Note: To ensure a rapid response when the AM session expires, the IDM JWT_SESSION timeout has been reduced to 5 seconds. For more information, see the following section of the IDM ForgeRock Identity Platform sample: Changes to Session and Authentication Modules.

 

Building On The ForgeRock Identity Platform

Once you’ve integrated AM, IDM, and DS, you can:

To visualize how this works, review the following diagram. For more information, see the following section of the IDM ForgeRock Identity Platform sample: Authorization Flow.

 

Troubleshooting

If you run into errors, review the following table:

 

Error message Solution
redirect_uri_mismatch Check for typos in the OAuth 2.0 client Redirection URI.
This application is requesting access to your account. Enable “Implied Consent” in the OAuth 2.0 client.

Enable “Allow Clients to Skip Consent” in the OAuth2 Provider.

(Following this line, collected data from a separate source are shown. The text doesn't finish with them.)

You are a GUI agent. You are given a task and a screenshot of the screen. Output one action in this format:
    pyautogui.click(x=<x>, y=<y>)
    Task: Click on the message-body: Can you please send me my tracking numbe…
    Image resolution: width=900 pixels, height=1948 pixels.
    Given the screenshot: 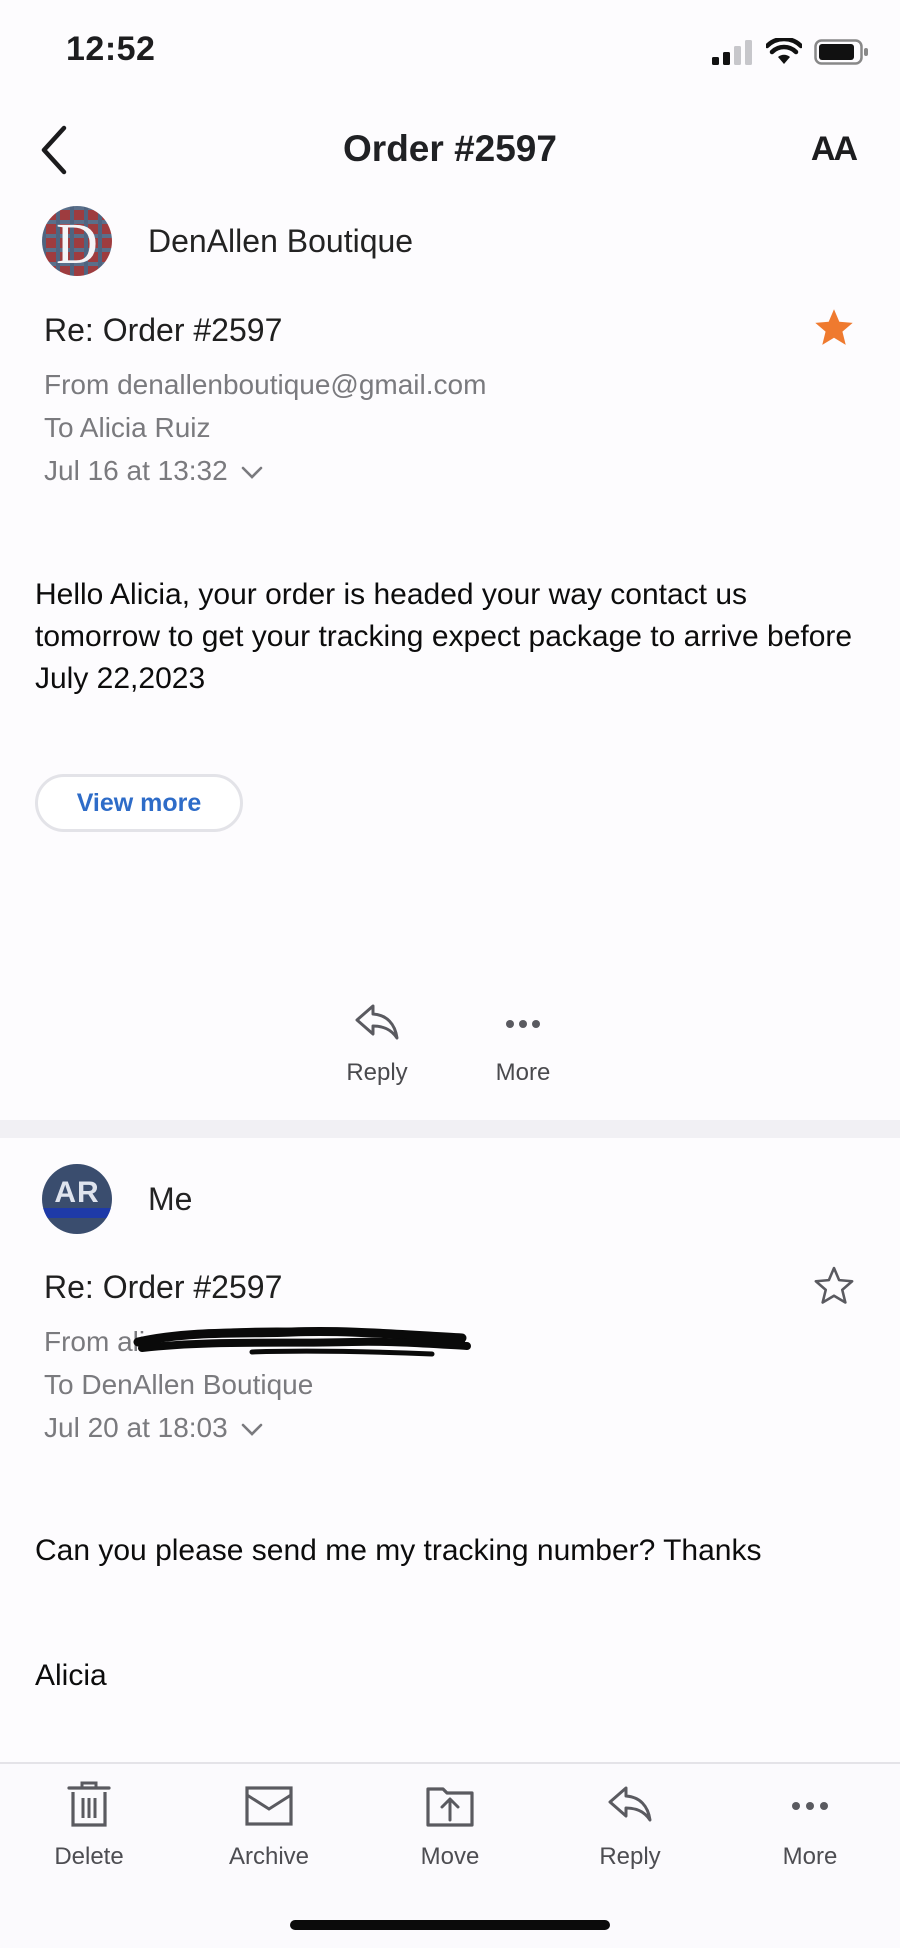 What is the action you would take?
    pyautogui.click(x=398, y=1550)
    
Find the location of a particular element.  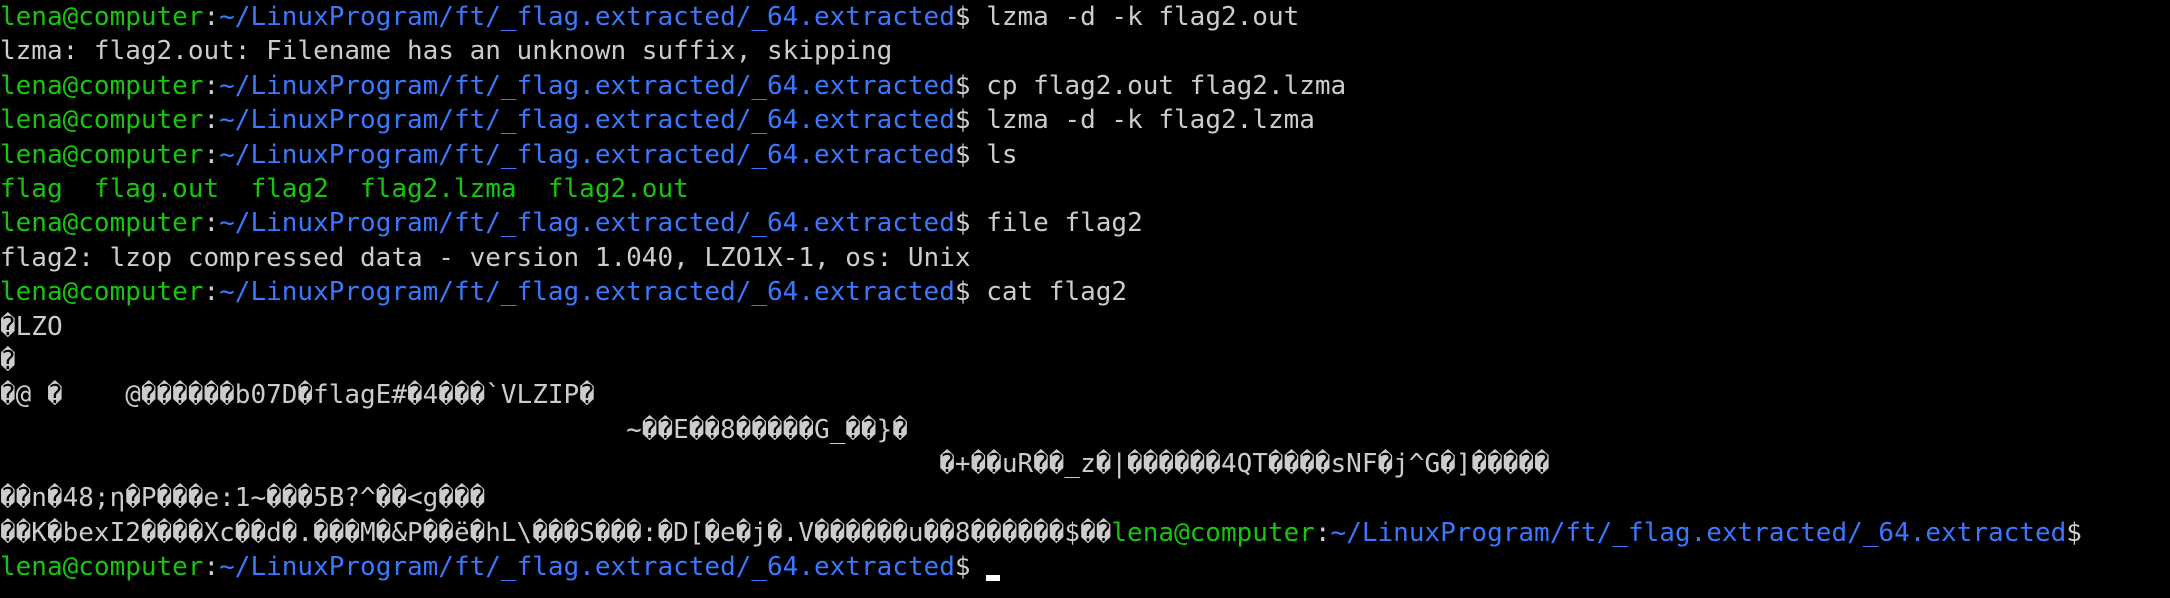

binary-output-line: ��n�48;η�P���e:1~���5B?^��<g��� is located at coordinates (1085, 498).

Upon logout: The redirection URI provided does not match a pre-registered value. Check for typos in the OAuth 2.0 client Post Logout Redirect URIs.
Unable to login using authentication provider, with a redirect to preventAutoLogin=true. Check for typos in the Authorized OIDC SSO Clients list, in the OAuth2 Provider.

Make sure the Client ID and Client Secret in IDM match those configured for the AM OAuth 2.0 Application Client.

Unknown error: Please contact the administrator.

(In the dev console, you might see: Origin ‘http://idm.example.com:9080’ is therefore not allowed access.’).

Check for typos in the URLs in your web.xml file.
The IDM Self-Service UI does not appear, but you can connect to the IDM Admin UI. Check for typos in the URLs in your web.xml file.

 

If you see other errors, the problem is likely beyond the scope of this blog.